PURPOSE: To quantitatively assess retinal and choroidal thicknesses, as well as microvascular alterations, using spectral-domain optical coherence tomography (SD-OCT) and optical coherence tomography angiography (OCTA) i...PURPOSE: To quantitatively assess retinal and choroidal thicknesses, as well as microvascular alterations, using spectral-domain optical coherence tomography (SD-OCT) and optical coherence tomography angiography (OCTA) in hydroxychloroquine (HCQ) users.
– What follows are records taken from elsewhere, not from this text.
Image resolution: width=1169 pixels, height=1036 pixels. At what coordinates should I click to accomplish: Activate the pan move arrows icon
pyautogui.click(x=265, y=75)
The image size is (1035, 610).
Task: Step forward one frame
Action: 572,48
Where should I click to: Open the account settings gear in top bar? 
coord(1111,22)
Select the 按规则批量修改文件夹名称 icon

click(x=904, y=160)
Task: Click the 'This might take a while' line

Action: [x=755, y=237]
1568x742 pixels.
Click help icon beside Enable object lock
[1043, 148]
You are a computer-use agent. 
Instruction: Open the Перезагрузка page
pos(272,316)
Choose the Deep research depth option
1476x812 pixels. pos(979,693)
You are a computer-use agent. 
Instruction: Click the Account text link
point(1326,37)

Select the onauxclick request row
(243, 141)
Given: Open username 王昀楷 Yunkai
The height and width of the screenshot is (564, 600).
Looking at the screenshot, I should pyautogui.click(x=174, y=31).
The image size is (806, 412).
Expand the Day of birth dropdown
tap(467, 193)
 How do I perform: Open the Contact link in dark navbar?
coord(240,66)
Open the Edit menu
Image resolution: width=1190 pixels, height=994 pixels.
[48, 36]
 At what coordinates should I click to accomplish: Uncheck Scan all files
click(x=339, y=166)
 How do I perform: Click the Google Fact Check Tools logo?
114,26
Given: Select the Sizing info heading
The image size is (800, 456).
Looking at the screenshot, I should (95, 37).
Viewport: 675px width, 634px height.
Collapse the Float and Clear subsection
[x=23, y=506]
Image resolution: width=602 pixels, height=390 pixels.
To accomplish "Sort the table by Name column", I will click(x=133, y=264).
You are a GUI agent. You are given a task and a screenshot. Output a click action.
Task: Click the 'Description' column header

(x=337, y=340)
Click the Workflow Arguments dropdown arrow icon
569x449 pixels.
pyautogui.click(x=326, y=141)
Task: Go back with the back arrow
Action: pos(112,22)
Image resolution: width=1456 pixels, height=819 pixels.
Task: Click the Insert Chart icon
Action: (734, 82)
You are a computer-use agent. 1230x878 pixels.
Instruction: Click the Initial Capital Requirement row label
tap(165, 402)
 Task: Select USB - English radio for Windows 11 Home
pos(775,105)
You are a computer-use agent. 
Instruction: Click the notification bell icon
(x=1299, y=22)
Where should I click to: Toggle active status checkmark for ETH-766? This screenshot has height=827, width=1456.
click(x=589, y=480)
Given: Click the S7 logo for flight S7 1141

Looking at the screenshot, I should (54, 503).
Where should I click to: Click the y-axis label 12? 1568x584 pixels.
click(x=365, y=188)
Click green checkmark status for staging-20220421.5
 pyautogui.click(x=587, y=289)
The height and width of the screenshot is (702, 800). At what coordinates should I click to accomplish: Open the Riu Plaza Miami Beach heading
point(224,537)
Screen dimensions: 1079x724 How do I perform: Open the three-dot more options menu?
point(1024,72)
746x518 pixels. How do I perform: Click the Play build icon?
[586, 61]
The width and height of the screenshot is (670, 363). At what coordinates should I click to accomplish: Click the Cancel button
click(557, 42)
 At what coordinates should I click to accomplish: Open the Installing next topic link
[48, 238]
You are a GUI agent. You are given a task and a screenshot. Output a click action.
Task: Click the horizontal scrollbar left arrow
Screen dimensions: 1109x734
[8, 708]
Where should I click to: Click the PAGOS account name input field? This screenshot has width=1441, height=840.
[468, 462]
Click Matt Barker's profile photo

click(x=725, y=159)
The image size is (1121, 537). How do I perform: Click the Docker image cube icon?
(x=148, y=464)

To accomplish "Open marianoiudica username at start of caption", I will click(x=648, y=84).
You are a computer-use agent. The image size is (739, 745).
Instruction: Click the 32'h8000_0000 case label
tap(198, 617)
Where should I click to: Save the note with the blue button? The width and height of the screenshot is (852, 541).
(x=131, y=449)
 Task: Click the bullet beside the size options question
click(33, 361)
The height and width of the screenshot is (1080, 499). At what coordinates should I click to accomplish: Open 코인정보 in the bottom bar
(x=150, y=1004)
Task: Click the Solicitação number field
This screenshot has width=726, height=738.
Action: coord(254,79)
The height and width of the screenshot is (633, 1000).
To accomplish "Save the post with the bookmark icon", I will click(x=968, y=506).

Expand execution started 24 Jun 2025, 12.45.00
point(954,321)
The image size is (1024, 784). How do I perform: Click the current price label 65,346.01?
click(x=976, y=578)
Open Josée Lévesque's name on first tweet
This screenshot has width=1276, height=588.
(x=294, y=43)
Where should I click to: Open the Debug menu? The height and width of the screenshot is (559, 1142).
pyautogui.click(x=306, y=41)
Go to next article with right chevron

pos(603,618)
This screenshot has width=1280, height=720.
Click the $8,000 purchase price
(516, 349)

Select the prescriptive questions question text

METHODS: Eighty-one eyes of 81 patients receiving HCQ for rheumatoid arthritis or Sjögren's syndrome were included. Patients were categorized as high-risk (treatment ≥5 years) or low-risk (treatment <5 years) users. SD-OCT, OCTA, and visual fields were obtained. Outer retinal layer and choroidal thicknesses, retinal vascular densities, and choriocapillaris flow areas were assessed, and their correlations with cumulative HCQ dose and treatment duration were analyzed. RESULTS: Outer nuclear layer (ONL), outer plexiform layer (OPL), and retinal pigment epithelium (RPE) thicknesses in several macular regions were significantly lower in long-term than in short-term HCQ users (p < 0.05). Choroidal thickness and choriocapillaris flow area were also significantly reduced in long-term users (p < 0.05). Additionally, deep capillary plexus (DCP) vascular density was lower at several locations in the long-term group. HCQ treatment duration and cumulative dose showed significant negative correlations with DCP vascular density, choriocapillaris flow area, choroidal thickness, and ONL thickness (p < 0.05 for each). CONCLUSIONS: Long-term HCQ use was associated with thinning of the ONL, OPL, RPE, and choroid, accompanied by reduced DCP vascular density and choriocapillaris flow area. These structural and microvascular parameters correlated negatively with treatment duration and cumulative HCQ dose, suggesting subclinical alterations related to cumulative HCQ exposure.